The Services are an "AI system" within the meaning of the European Union Artificial Intelligence Act (Regulation (EU) 2024/1689) and a "high-risk artificial intelligence system" within the meaning of the Colorado Artificial Intelligence Act (SB 24-205, codified at C.R.S. § 6-1-1701 et seq.) when used to make, or to be a substantial factor in making, a consequential decision about a natural person. Comparable AI-specific regulation applies or will apply in additional jurisdictions.

NotAI's consolidated AI-transparency disclosures (including the intended purpose of the Services, NotAI's role as developer / provider, the deployer's role and obligations, the training-data summary, known limitations and risks, the risk-management program, incident and regulator notifications, how an individual exercises rights with respect to an automated decision, and a jurisdiction reference table) are published at isnotai.com/ai-transparency and are incorporated into this Privacy Policy by reference.

Nothing in this Section 14 limits the processing disclosures in Sections 1 through 13 of this Privacy Policy, which remain the authoritative description of how NotAI processes personal data in connection with the Services.

15. Changes to This Policy

We may update this privacy policy from time to time. We will notify you of material changes by email to the address associated with your account at least 30 days before the changes take effect, and by posting the updated policy on this page with a revised "Last Updated" date. Non-material changes (such as formatting or clarifications that do not affect your rights) may take effect immediately upon posting.

If NotAI undergoes a merger, acquisition, reorganization, statutory conversion (including under 6 Del. C. § 18-214), change of entity form, change of control, or sale of all or substantially all of its assets or equity, this Privacy Policy and our commitments under it continue to govern the processing of your personal data, which may be transferred to or continue under the successor or acquiring entity without requiring new consent. We will notify you of any such change of controller identity by email and by updating this policy.

16. Contact Us

If you have questions about this Privacy Policy, please contact us:

  • Email: [email protected]
  • Mail: IS NOT AI LLC, 7014 E Camelback Rd B100A, Scottsdale, AZ 85251
  • EU Representative (GDPR Art. 27): Proctorio GmbH, Lindleystraße 8A, 60314 Frankfurt am Main, Germany.
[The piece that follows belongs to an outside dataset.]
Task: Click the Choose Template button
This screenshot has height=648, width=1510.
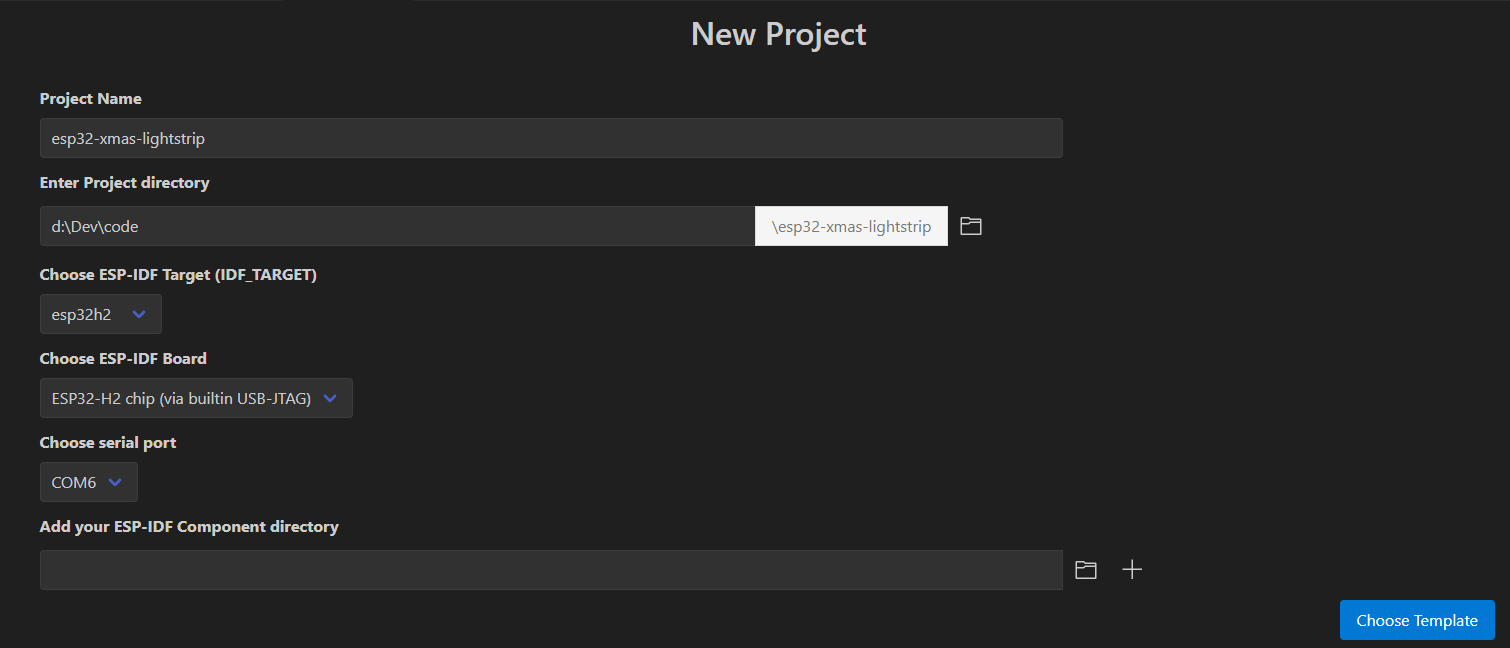Action: pyautogui.click(x=1416, y=620)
Email: [email protected]
  • EU Data Protection Officer: UBG mbH, Im Breitspiel 210, 69126 Heidelberg, Germany. Tel: 069/6530006-23. Email: [email protected]
  • UK Representative (UK GDPR Art. 27): Garfield Smith Solicitors Limited, The Exchange Building, 132 Commercial Street, London E1 6NG, United Kingdom. Email: [email protected]
  • UK Data Protection Officer: Garfield Smith Solicitors Limited, The Exchange Building, 132 Commercial Street, London E1 6NG, United Kingdom. Email: [email protected]
  • Support: Contact Support

Mandate of the EU and UK Representatives. Each Representative identified above has been mandated in writing by NotAI under Article 27(3) of the GDPR and Article 27(3) of the UK GDPR (as applicable) and may be addressed, in addition to or instead of NotAI, by supervisory authorities and by data subjects on all issues related to the processing of personal data for the purposes of ensuring compliance with the GDPR or the UK GDPR. Communications received by a Representative are treated as communications received by NotAI for the purposes of the time limits in Articles 12 to 22 of the GDPR and the UK GDPR.